I have taken to using my poker bankroll to make sports bets so that it is earning me some money while I play poker. I find this profitable for two reasons: 1) I get a bunch of deposit bonuses that are free money and 2) I can almost always locate bets where I bet on both sides and make anywhere from 1/2% to 4% no matter who wins. But there is a catch (isn't there always?). I started with 5k in three different books (to max out the bonus) and 5k in reserve. One book won every wager and the other two lost every wager. Now I have 15K in one book, 2K in one book and 5K in reserve (the extra money is a result of bonuses earned). Having all my money in one book would be a disaster, because my entire strategy is predicated on making opposing wagers at two different books. So, for all practical purposes, if I lose my remaining 7K into the book with 15K, I am ruined. I could always cashout and give up my bonus, but I don't want to do that.

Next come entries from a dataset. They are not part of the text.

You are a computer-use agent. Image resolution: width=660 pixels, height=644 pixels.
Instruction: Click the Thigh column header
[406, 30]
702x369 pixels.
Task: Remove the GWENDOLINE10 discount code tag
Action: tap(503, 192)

So my question at the end of all that long-winded stuff is something like this:

If I place wagers that are exactly 50/50 between two books, one with 15k and one with 7k, how do I calculate the risk of one book winning all the bets as I vary bet size? Obviously, if I placed a single $7,000 vs $7,000 this would happen 50% of the time. If I bet $100 vs $100, I assume the risk would be very, very remote. I'd like to be able to calculate what bet size will give me a 5% risk of ending up with all my money in one book or a 10% risk of same.

There also exists the situation where I could bet $10 to win $100 against $100 to win $10 where I assume the true odds are 90/10. If I want to minimize the risk of one book winning all my money, should I prefer wagers with unbalanced likelihoods or ones where the risk is 50/50? Intuitively, I think it shouldn't matter, but I've learned that my intuition is mostly crap.